Instead of being offended, Jesse lets himself smile lightly, before inquiring, "Fine. My self-absorption aside, what about your love life? You're at Dalton now, aren't you? So surely there has to be _one _homosexual that can handle your bitchiness."

He immediately regrets the question when Kurt goes abruptly silent, and the awkwardness in the room becomes tangible. Just as he opens his mouth to apologetically retract his inappropriately-close question, or to at least add that an answer isn't required, however, Kurt answers in a barely-audible way that's very unlike the loud, flamboyant, self-assured Kurt that Jesse knows.

"I have feelings. He doesn't. We talked about it, and decided that staying friends is the best way to go." From the way that his words shake ever so lightly, Jesse can tell that it wasn't Kurt who did a majority of the talking, nor the deciding, and he almost feels the need to apologize on behalf of whatever douchebag "friend" Kurt has.

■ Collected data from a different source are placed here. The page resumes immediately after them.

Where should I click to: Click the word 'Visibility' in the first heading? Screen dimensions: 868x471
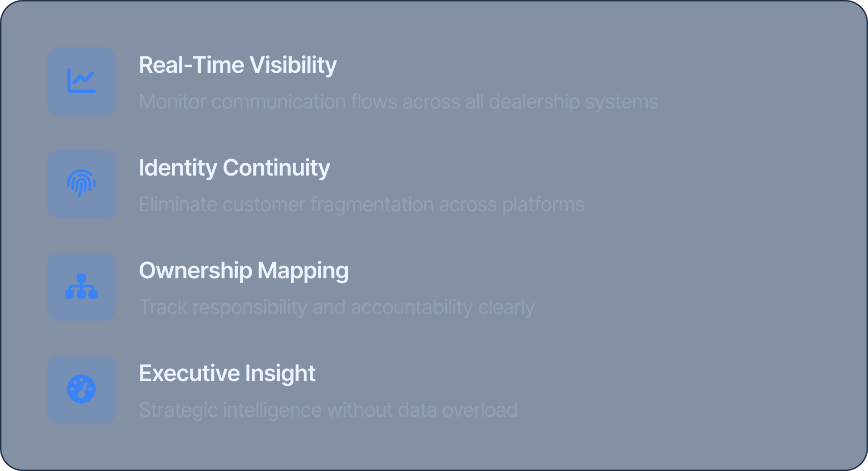click(293, 65)
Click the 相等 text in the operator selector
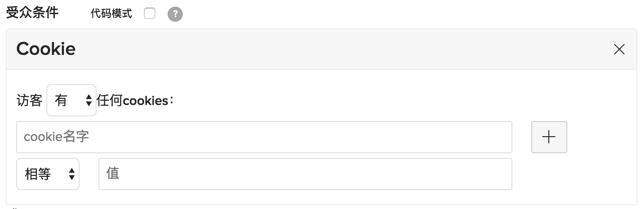Screen dimensions: 644x209 [x=38, y=174]
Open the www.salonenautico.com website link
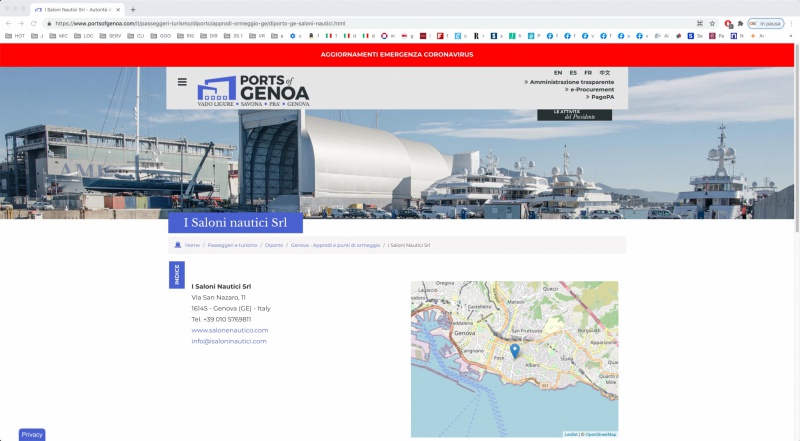The image size is (800, 441). tap(230, 330)
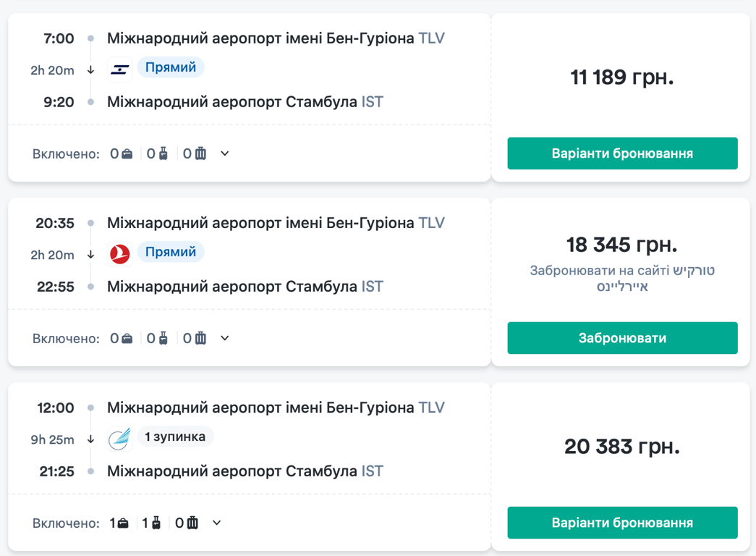Click the third flight's airline logo
756x556 pixels.
point(120,438)
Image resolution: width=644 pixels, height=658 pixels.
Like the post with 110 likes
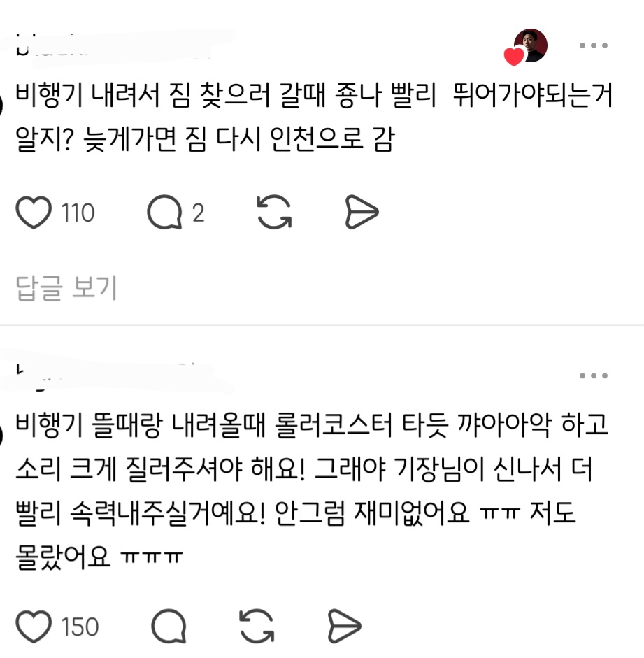(x=34, y=213)
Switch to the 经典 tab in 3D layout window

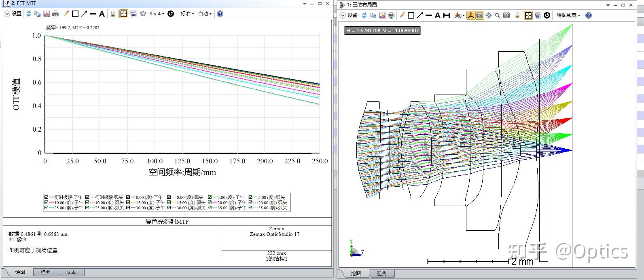tap(381, 274)
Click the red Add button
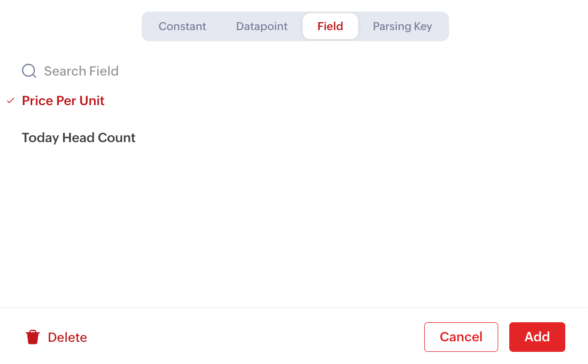The image size is (588, 364). pyautogui.click(x=537, y=337)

Kurt seems to sense these thoughts, and sharply adds the warning of, "And I swear to Prada, if you start going soft on me and want to express your condolences, you can just stop that right here. Everyone always seems to think I'm so delicate – _but I'm not_. I'm perfectly capable of handling rejection, and I don't want sympathy."

The surge of attraction that Jesse feels towards Kurt as the male very firmly states his strength is not only ill-timed, but it's also ill-placed, considering that he's going to be spending the night in said male's home, and is beginning to sincerely contemplate ravishing him. With a quick prayer to _whomever _that Kurt couldn't sense those particularly inappropriate thoughts, Jesse sharply utters a dismissive, "I wouldn't dream of giving it," before shutting his eyes tight and hissing an unexhausted-sounding, "Good night."

He thinks that he hears Kurt giggle again before the countertenor's voice murmurs a soothing, "Good night, Jesse," (which Jesse could picture himself _very easily _getting used to), but convinces himself it was just his imagination. Because he _is _Jesse St. James; it's not like he's going to let someone like _Kurt Hummel _get an upper-hand on him.

_**xoxox**_

**AN: **This was written pre-Comeback, and I couldn't figure out how to make what I had written fit with the canon after BIOTA, so, uh, just screw the canon Hudmel home, I guess? /I'm just that lazy.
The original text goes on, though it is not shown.